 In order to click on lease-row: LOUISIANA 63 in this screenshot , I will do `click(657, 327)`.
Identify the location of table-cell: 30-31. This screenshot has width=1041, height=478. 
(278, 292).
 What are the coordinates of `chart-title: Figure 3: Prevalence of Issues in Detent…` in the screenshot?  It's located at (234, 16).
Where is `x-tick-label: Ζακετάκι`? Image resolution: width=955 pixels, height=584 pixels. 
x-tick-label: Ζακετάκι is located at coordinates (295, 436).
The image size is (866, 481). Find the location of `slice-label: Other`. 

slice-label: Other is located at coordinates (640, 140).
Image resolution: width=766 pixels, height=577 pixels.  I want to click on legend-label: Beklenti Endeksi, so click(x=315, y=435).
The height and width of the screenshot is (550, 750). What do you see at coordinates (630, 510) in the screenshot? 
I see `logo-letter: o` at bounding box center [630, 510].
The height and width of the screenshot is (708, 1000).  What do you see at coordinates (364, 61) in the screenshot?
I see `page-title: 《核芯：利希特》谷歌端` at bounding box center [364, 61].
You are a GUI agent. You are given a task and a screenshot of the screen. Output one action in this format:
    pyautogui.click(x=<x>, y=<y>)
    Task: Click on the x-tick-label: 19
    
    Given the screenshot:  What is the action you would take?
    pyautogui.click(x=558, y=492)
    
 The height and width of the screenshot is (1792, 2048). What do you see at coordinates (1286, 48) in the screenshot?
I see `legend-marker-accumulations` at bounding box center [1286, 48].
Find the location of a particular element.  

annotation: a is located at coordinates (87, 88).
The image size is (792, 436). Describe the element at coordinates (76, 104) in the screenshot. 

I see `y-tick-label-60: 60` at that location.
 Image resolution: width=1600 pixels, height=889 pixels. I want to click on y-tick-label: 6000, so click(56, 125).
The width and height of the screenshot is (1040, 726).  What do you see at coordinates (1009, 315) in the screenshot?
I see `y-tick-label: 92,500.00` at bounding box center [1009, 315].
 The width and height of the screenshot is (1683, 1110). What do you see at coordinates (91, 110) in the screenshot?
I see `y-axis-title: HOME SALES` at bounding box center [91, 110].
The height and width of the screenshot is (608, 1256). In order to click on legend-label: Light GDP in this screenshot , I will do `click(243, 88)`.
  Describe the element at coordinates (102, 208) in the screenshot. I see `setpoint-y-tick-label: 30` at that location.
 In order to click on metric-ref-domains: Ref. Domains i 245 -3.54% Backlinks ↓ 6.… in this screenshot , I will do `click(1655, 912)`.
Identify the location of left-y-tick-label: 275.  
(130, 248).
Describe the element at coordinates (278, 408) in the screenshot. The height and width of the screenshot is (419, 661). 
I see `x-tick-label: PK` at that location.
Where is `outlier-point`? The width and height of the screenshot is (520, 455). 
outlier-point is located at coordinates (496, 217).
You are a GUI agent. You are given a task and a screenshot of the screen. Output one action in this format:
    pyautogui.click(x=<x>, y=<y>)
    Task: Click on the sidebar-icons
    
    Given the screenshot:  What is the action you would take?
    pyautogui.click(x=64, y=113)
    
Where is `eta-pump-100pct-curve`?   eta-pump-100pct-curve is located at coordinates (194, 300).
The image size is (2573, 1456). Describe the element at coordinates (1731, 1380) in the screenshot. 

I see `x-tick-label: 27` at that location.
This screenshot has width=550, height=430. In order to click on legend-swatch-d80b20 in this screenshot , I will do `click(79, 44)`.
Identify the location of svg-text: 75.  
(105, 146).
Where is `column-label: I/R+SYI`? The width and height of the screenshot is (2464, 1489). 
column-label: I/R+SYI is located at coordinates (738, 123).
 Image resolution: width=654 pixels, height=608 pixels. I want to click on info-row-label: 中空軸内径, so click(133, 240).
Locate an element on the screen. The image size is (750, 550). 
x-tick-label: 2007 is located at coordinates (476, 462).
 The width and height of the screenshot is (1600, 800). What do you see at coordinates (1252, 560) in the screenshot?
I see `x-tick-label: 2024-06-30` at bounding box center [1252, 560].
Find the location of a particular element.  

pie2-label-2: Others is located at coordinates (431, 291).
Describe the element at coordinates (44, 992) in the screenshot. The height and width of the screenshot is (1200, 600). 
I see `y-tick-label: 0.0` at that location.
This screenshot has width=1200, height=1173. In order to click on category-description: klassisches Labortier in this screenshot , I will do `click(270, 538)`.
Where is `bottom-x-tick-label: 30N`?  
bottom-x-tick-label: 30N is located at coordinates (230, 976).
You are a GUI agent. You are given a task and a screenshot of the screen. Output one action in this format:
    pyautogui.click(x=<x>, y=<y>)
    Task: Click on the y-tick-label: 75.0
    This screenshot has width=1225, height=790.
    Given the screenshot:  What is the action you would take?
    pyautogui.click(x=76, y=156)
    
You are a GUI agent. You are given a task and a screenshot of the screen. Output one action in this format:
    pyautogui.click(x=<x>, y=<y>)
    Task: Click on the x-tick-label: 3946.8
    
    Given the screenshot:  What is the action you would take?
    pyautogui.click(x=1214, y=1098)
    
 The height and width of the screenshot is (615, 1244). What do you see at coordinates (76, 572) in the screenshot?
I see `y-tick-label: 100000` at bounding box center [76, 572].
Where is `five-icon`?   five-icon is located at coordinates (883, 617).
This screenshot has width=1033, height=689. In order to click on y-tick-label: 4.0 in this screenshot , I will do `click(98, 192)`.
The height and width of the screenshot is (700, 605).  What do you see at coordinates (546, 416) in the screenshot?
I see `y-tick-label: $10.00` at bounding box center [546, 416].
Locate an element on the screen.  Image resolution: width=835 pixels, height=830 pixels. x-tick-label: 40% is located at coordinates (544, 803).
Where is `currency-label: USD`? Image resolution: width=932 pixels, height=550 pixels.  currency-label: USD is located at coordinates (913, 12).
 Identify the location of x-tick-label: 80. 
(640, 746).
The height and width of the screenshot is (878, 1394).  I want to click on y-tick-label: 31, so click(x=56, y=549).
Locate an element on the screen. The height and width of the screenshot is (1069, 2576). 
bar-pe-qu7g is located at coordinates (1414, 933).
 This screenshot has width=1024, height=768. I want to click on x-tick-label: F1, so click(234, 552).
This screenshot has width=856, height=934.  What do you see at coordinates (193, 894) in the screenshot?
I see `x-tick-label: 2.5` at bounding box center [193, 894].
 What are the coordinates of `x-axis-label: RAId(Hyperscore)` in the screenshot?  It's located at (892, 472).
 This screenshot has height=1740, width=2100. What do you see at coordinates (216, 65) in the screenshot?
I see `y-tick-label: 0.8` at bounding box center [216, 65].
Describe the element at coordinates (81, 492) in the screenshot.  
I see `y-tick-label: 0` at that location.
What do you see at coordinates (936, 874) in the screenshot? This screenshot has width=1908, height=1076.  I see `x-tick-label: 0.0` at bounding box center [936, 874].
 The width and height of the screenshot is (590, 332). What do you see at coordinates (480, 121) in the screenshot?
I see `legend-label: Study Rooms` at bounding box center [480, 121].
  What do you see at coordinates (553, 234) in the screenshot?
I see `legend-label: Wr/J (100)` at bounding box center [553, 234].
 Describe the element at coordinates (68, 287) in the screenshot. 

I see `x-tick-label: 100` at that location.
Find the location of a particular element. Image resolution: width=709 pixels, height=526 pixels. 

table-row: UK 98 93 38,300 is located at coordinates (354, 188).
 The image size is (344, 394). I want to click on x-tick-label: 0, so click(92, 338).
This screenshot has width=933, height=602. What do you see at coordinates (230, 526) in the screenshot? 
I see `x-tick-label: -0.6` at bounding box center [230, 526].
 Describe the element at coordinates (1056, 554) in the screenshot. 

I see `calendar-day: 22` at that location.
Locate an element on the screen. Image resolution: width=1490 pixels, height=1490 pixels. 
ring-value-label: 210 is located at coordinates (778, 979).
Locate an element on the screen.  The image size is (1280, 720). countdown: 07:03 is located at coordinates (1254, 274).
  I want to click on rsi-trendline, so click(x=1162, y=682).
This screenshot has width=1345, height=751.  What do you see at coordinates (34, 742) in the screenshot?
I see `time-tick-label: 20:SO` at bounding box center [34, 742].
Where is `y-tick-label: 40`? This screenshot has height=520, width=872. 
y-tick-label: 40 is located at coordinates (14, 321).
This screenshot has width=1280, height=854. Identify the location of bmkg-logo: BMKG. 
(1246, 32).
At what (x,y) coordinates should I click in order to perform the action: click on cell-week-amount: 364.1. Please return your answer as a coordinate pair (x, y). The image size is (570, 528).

****************************************

> [WORK INSTRUCTIONS]
Pick out every line above that contains the word "axis" and copy each one in full. Match the word's case exactly.

> [SOLUTION FOR THIS PROBLEM]
I see `y-axis-title: HOME SALES` at bounding box center [91, 110].
 What are the coordinates of `x-axis-label: RAId(Hyperscore)` in the screenshot?  It's located at (892, 472).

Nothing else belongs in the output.